Venezuela Unrest: Death toll in violent protests rises to 34
The death toll in the Venezuelan protests increased to 34 after another young man was killed in Caracas on Wednesday amid escalating tensions provoked by the government"s call for a rewrite of the constitution.
The death toll in the Venezuelan protests increased to 34 after another young man was killed in Caracas on Wednesday amid escalating tensions provoked by the government's call for a rewrite of the constitution.
Thousands of protesters made their ways to the Parliament in the west of the city and ended up clashing with security forces who have been blocking roads and dispersing the protest with tear gas and rubber bullets.
The violence escalated as a group of demonstrators began throwing stones and Molotov cocktails at the tanks and officers from the Bolivarian National Police (PNB) and the Bolivarian National Guard (GNB).

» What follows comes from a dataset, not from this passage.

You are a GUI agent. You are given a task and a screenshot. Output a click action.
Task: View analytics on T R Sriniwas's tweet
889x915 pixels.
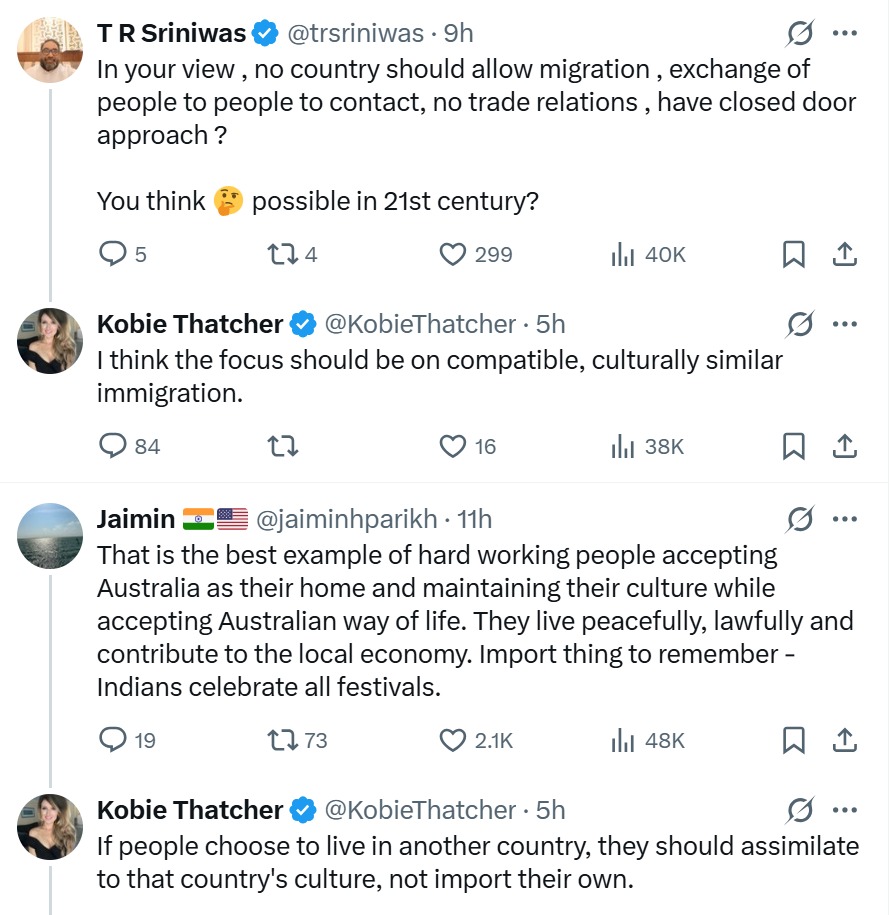(x=623, y=255)
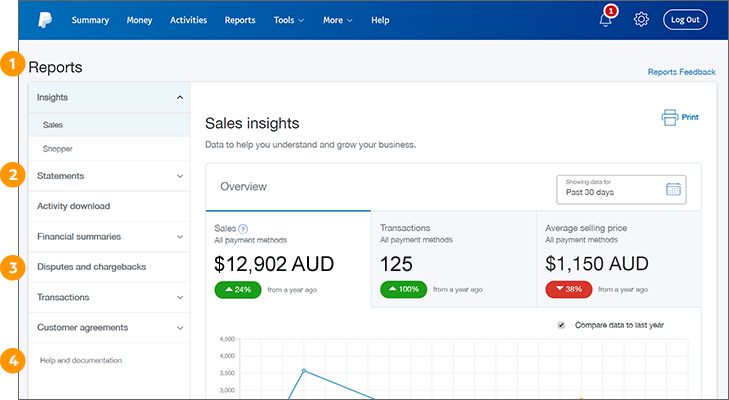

The confrontation lead to the death of a young man, who was shot in the neck, according to Interior Minister Nestor Reverol, who did not provide more details about the suspected assailants.

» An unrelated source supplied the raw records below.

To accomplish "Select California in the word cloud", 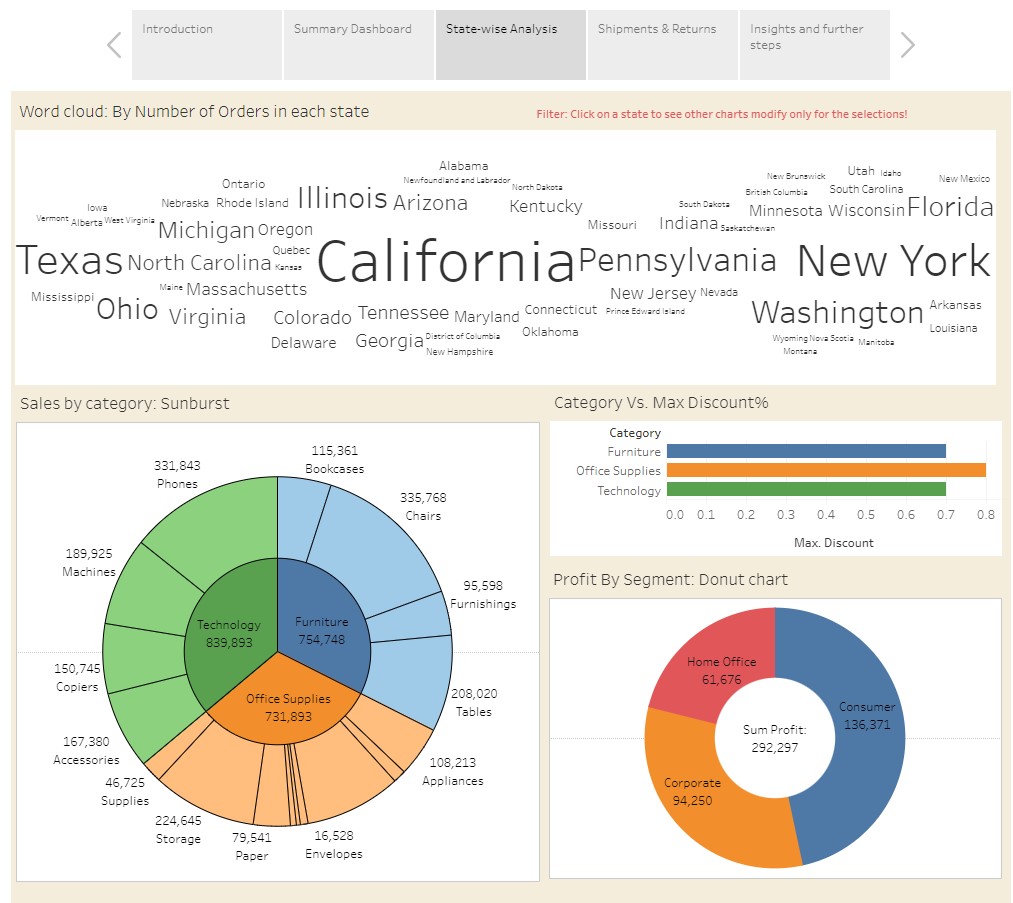I will [446, 262].
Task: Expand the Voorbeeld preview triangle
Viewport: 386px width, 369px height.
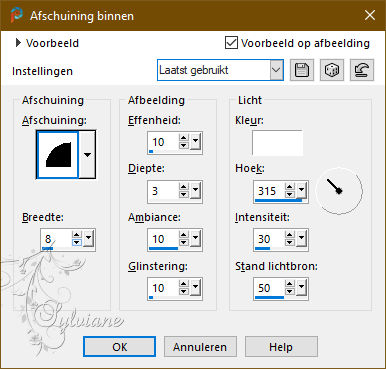Action: coord(18,43)
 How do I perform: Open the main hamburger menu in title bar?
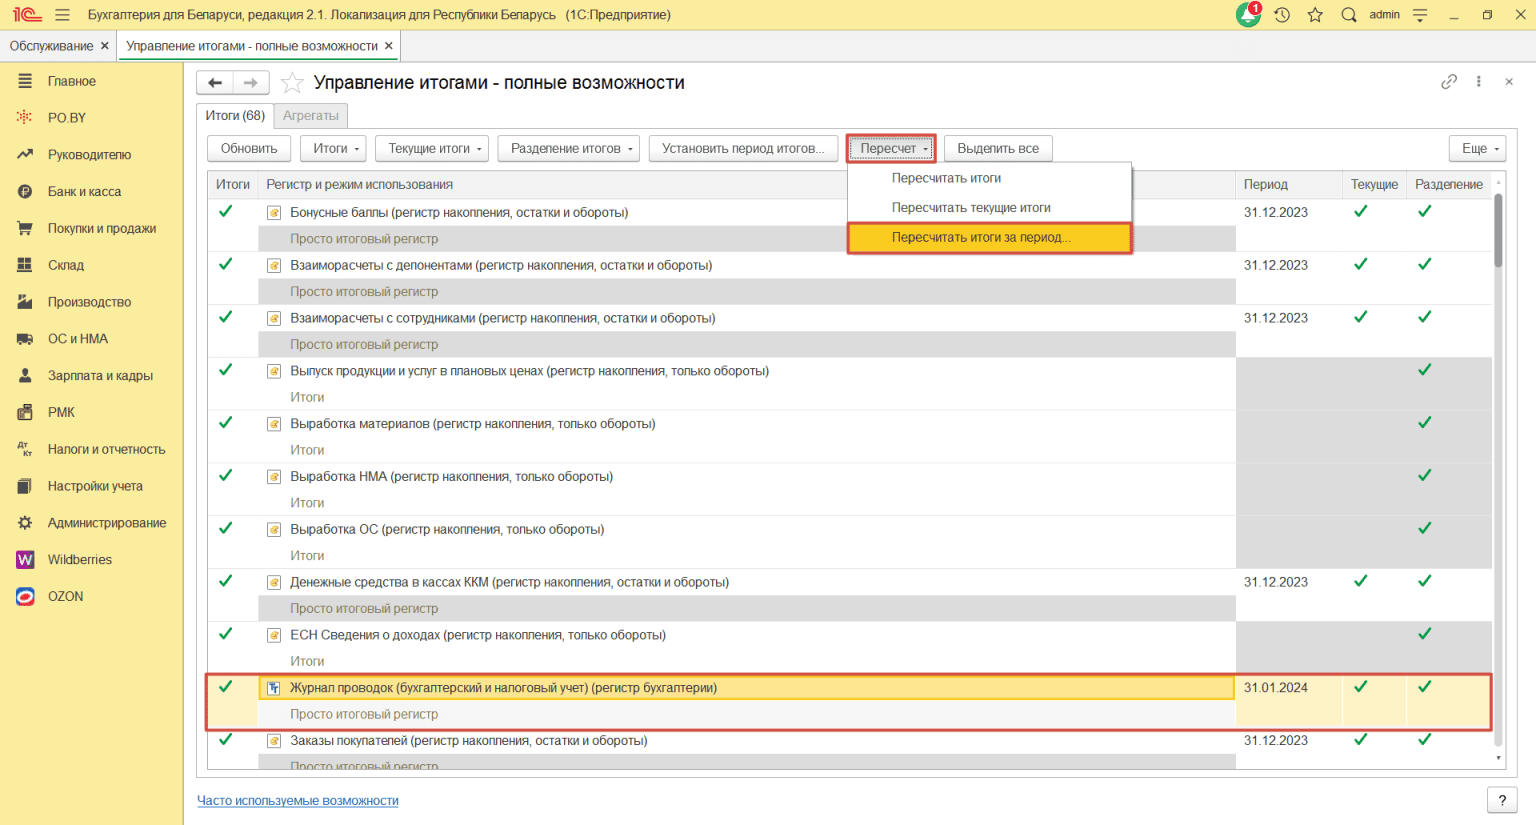62,15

Authorities also said that more than 180 people were injured, including six Venezuelan members of Parliament.
The opposition alliance, Democratic Unity Roundtable (MUD), said the opposition MP's Julio Montoya, Gaby Arellano, Miguel Pizarro, Ivlev Silva, Williams Davila and Parliament vice-president Freddy Guevara were among those injured.
The opposition further explained that Guevara and Montoya were injured by the impact of tear gas canisters but both of them are now under medical attention and safe.
The opposition announced that it will remain in the streets until the constitutional order of the country is restored, which they claimed was disrupted when the Supreme Court assumed the functions of Parliament.
Although the measure was reversed within a few days, the opposition demanded that those judges who issued the ruling be dismissed. They also called for elections for all public posts, including the president.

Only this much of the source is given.